夢の中では、うさぎのぬいぐるみ“デュラ”をかかえた幼子カレンが、“誰か”に抱かれていた。部屋は、シュライダー侯爵邸の一室のようだ。ゆらゆらと優しく揺られていると、“春の女神さま”が聞こえてくる。これは、その“誰か”が歌っているのだろうか?

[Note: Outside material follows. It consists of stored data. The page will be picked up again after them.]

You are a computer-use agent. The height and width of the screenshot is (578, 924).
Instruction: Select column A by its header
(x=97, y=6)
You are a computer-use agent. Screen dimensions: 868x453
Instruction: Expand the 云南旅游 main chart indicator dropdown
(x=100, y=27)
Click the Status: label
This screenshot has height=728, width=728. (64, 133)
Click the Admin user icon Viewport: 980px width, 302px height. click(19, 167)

(これの声は、もしかして私のお母様?今まで何の記憶もなかったのに、夢に出て来るなんて、不思議な気分だわ)
幼子カレンは、その“誰か”を見ようとした。目の前で、サラサラの金髪が揺れているのは分かるが、その声の主の顔には靄が掛かっていて、どんな表情をしているのかも分からない。

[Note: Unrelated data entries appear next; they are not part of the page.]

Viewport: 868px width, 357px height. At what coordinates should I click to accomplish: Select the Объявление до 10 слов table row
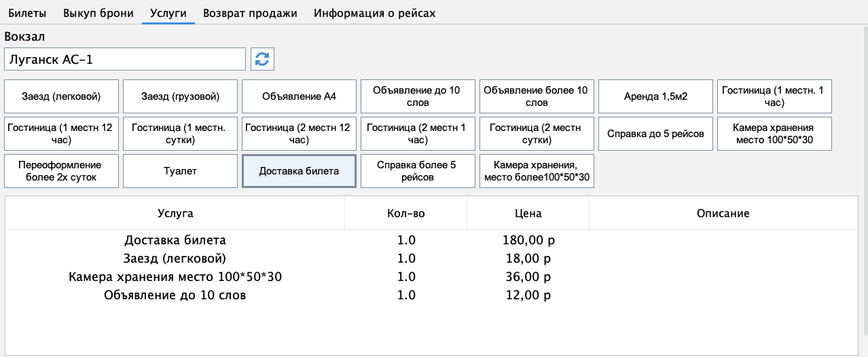click(175, 295)
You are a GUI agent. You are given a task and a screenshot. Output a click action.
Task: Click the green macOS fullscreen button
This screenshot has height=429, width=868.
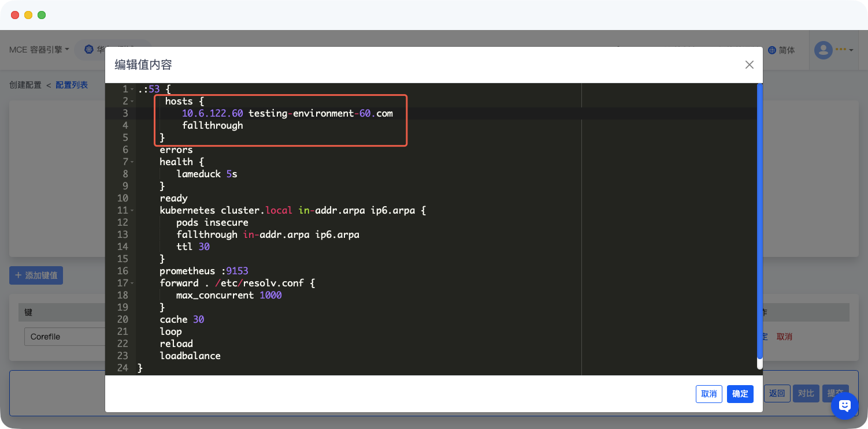(42, 15)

(顔が見えないのは、恐らく私の記憶に残っていないからよね・・・)
鏡の中の自分を覗き込み、自身の髪を指で摘まむ。この髪の色は、もしや母親譲りなのだろうかと・・・。
(夢の“誰か”は金髪だったわ。もしかして、私のこの金髪と瞳の色はお母様に似ているのかしら。お父様はこの話を嫌がるし、屋敷には、お母様の絵姿も残されていないのだもの。それに、私とお父様はあまり似ていないと思うのよね。だとしたら・・・)
シュライダー侯爵は、帝国内では有名な美男子である。髪色は濃いブラウンで、瞳の色はブルーグリーン。一方、カレンの髪色は、美しい金色で瞳の色はコバルトブルー。確かに二人はあまり似ていないといえるだろう。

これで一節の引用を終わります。